▶ [Provided information]

##############################

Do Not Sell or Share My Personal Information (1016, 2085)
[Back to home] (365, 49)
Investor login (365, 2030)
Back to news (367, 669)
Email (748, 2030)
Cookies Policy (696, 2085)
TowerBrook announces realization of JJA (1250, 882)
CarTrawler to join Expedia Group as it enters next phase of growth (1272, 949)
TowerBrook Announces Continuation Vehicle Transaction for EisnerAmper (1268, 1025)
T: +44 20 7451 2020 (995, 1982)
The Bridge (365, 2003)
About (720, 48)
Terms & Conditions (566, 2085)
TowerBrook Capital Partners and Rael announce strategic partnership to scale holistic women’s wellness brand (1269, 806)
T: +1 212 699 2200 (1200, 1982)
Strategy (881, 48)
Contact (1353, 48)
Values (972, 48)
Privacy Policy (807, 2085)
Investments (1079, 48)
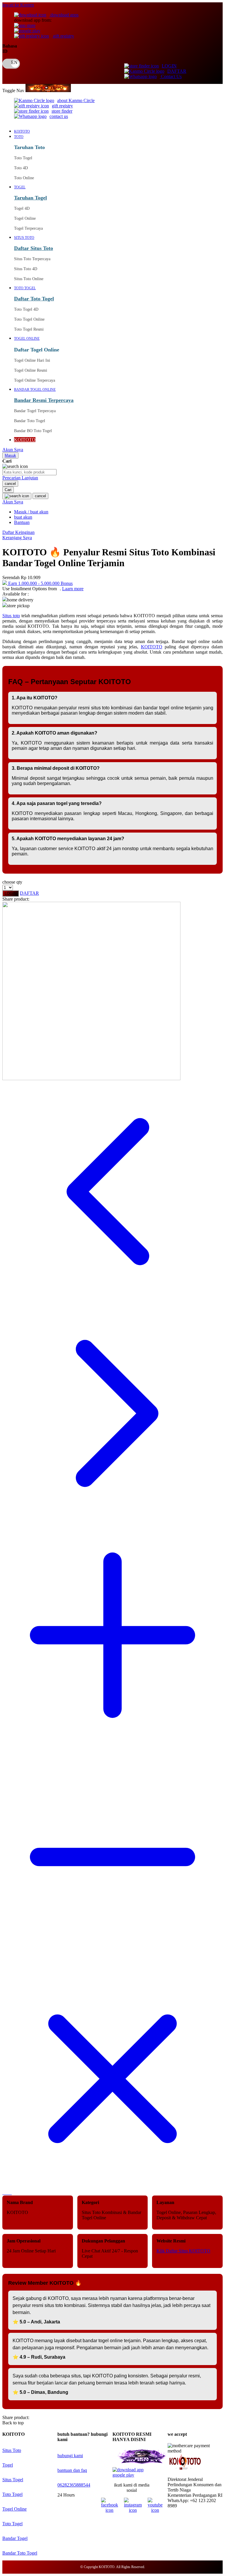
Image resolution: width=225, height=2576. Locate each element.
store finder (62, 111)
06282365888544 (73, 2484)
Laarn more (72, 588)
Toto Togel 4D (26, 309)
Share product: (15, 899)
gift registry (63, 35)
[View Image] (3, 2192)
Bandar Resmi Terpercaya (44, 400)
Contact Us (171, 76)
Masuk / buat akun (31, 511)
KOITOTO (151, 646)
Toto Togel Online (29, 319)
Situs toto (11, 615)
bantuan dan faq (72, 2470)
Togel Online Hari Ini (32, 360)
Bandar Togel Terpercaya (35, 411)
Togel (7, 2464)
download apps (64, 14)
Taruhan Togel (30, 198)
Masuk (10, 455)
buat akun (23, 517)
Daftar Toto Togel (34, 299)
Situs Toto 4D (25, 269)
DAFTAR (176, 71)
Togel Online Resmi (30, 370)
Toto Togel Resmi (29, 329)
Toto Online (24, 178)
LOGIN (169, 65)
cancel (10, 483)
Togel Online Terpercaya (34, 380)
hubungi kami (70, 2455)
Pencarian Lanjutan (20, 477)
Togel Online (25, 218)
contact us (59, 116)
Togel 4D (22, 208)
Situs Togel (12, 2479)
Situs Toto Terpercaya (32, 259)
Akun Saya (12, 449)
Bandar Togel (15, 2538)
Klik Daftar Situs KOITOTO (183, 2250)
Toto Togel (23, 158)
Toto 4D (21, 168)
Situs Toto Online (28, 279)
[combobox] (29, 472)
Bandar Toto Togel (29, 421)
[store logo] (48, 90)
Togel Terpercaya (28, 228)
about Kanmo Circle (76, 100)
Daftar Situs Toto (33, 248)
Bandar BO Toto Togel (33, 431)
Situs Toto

##############################

▶ [Activity] Scan the data above for the string "TowerBrook" and copy each line where it appears.

▶ [Solution to this problem]
TowerBrook announces realization of JJA (1250, 882)
TowerBrook Announces Continuation Vehicle Transaction for EisnerAmper (1268, 1025)
TowerBrook Capital Partners and Rael announce strategic partnership to scale holistic women’s wellness brand (1269, 806)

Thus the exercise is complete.